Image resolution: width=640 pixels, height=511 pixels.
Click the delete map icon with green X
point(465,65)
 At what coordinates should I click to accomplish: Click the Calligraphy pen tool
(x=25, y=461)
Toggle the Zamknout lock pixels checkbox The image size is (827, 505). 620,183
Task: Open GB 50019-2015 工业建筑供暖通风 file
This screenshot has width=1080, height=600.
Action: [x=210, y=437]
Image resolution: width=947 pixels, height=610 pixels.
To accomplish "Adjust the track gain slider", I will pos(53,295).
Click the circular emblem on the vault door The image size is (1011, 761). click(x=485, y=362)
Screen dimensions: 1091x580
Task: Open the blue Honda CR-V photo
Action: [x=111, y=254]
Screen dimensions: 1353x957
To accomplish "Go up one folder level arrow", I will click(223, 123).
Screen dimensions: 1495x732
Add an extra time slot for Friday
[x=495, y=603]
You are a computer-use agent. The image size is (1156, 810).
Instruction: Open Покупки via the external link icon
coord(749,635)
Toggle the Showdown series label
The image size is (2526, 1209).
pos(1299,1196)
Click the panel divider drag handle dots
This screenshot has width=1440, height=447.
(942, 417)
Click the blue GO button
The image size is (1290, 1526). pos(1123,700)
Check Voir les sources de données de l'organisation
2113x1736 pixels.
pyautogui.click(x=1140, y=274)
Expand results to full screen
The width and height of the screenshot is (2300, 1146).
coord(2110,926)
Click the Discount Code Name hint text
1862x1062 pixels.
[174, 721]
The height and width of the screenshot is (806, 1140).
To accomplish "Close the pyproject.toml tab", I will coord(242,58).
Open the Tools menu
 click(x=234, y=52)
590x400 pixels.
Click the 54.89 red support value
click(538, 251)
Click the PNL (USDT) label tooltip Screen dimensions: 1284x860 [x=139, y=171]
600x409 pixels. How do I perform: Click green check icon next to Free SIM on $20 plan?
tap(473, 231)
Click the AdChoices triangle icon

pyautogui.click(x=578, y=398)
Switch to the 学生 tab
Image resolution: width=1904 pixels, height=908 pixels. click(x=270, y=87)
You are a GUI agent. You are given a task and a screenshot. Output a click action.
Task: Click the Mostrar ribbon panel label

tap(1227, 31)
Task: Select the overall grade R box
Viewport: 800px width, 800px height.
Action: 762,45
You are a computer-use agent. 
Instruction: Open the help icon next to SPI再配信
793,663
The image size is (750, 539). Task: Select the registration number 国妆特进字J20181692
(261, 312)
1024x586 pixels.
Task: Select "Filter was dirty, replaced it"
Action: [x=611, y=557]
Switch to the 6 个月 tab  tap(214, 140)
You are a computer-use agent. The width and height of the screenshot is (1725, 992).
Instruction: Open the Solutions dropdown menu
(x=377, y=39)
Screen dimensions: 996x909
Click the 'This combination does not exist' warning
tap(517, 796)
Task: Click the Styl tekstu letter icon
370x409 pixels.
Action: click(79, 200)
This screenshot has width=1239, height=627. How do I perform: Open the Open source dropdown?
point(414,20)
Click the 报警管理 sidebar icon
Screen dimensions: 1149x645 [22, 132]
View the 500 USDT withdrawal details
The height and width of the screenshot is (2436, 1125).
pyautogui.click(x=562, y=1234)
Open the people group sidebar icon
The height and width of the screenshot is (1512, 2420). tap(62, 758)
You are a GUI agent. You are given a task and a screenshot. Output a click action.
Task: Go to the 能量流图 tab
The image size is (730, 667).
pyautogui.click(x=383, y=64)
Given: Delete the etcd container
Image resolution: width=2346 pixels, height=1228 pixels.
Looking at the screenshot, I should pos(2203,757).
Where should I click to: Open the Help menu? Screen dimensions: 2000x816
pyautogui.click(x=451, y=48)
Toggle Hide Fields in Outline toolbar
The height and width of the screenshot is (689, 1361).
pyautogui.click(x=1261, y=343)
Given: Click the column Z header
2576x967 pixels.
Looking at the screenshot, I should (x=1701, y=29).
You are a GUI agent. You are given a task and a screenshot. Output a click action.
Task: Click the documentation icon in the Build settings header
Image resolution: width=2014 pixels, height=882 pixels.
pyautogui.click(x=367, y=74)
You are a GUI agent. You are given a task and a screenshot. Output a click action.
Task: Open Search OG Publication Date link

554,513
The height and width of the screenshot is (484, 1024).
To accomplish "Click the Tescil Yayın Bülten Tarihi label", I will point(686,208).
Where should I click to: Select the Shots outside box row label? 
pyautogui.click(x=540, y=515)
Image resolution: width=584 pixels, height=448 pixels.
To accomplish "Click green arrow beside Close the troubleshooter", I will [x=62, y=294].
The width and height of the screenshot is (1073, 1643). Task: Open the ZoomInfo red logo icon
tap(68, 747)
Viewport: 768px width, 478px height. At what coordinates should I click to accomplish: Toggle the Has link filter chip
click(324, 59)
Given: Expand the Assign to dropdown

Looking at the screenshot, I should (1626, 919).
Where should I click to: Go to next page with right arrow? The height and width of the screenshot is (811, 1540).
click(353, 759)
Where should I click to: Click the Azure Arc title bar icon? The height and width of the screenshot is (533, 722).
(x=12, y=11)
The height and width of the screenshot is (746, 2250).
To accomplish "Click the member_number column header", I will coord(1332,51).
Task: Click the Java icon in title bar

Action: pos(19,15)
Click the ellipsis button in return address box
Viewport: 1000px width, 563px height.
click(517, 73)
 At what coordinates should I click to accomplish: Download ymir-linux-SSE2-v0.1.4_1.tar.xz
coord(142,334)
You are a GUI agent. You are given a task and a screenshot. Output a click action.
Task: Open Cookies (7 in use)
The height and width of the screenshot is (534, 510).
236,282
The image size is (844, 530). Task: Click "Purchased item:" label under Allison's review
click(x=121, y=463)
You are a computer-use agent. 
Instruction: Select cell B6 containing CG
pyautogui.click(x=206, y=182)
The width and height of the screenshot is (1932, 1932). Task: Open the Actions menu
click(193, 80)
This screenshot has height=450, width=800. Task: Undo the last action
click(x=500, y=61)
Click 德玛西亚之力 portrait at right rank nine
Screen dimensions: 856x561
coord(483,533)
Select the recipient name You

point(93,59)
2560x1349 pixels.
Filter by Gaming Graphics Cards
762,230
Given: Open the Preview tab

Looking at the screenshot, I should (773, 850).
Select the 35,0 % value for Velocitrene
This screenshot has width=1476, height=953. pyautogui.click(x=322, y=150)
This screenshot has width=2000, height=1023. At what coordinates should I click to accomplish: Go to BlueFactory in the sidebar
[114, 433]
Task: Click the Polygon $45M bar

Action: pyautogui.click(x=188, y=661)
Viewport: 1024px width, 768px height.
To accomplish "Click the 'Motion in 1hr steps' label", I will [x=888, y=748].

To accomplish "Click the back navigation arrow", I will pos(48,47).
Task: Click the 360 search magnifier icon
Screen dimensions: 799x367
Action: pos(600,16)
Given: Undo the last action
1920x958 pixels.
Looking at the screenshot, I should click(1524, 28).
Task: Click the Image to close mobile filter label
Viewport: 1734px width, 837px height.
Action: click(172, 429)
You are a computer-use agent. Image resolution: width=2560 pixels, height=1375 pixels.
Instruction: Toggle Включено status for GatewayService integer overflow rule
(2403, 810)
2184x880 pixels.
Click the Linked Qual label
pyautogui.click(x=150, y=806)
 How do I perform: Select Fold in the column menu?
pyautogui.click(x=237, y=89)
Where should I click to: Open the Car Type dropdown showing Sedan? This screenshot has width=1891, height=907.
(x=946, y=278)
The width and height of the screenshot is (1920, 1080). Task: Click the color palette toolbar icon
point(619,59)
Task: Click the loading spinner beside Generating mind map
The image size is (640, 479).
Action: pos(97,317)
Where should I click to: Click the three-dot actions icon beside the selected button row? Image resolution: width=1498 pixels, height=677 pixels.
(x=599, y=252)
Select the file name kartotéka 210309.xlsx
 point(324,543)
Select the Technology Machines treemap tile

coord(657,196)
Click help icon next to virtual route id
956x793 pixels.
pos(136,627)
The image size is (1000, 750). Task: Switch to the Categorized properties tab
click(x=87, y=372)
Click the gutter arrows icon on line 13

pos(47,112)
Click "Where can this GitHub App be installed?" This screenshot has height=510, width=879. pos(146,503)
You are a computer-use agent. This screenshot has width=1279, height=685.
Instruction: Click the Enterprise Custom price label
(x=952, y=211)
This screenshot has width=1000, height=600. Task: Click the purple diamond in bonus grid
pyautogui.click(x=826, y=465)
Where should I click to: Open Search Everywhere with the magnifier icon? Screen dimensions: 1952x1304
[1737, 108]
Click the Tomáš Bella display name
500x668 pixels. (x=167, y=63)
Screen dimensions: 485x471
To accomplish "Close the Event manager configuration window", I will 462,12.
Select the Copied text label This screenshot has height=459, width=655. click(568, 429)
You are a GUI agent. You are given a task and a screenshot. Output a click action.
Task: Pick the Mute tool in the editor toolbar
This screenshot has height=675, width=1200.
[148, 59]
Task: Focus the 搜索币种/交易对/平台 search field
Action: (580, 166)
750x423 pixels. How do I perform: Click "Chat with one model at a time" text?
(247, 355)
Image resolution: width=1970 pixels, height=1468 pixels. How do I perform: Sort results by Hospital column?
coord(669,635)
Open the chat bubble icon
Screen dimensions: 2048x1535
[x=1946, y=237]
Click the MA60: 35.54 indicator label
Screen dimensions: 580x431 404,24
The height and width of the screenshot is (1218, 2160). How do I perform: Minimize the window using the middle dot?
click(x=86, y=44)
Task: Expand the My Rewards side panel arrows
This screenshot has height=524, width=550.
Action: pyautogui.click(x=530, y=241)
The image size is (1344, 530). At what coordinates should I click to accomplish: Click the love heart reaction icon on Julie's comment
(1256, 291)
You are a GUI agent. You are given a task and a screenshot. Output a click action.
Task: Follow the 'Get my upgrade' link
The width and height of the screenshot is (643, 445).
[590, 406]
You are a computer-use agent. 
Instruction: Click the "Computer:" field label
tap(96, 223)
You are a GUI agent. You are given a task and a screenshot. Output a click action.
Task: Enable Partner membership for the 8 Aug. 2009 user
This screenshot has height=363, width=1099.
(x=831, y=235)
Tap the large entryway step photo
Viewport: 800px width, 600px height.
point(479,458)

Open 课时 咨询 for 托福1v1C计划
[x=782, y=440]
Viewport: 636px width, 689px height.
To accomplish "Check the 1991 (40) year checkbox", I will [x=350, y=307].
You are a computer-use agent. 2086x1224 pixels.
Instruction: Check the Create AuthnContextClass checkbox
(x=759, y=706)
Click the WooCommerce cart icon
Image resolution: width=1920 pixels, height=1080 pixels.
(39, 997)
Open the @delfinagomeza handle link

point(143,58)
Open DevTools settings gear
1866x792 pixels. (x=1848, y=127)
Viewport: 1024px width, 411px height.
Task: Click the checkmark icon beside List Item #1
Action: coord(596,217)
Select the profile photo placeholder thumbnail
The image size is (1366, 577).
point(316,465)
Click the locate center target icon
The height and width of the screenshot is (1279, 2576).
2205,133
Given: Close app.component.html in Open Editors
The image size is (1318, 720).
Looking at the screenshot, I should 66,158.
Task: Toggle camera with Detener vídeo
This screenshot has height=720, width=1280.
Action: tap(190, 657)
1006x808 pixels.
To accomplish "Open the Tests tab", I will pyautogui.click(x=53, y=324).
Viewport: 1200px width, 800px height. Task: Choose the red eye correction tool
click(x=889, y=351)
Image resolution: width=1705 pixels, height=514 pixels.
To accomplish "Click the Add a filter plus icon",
########################################
* GIVEN PROBLEM *
Transcribe the entries above verbatim, from the line with "At what coordinates should I click to accomplish: Download" to the line with "click(193, 80)", and copy only those lines.

* TASK ANSWER *
 At what coordinates should I click to accomplish: Download ymir-linux-SSE2-v0.1.4_1.tar.xz
coord(142,334)
You are a GUI agent. You are given a task and a screenshot. Output a click action.
Task: Open Cookies (7 in use)
The height and width of the screenshot is (534, 510).
236,282
The image size is (844, 530). Task: Click "Purchased item:" label under Allison's review
click(x=121, y=463)
You are a computer-use agent. 
Instruction: Select cell B6 containing CG
pyautogui.click(x=206, y=182)
The width and height of the screenshot is (1932, 1932). Task: Open the Actions menu
click(193, 80)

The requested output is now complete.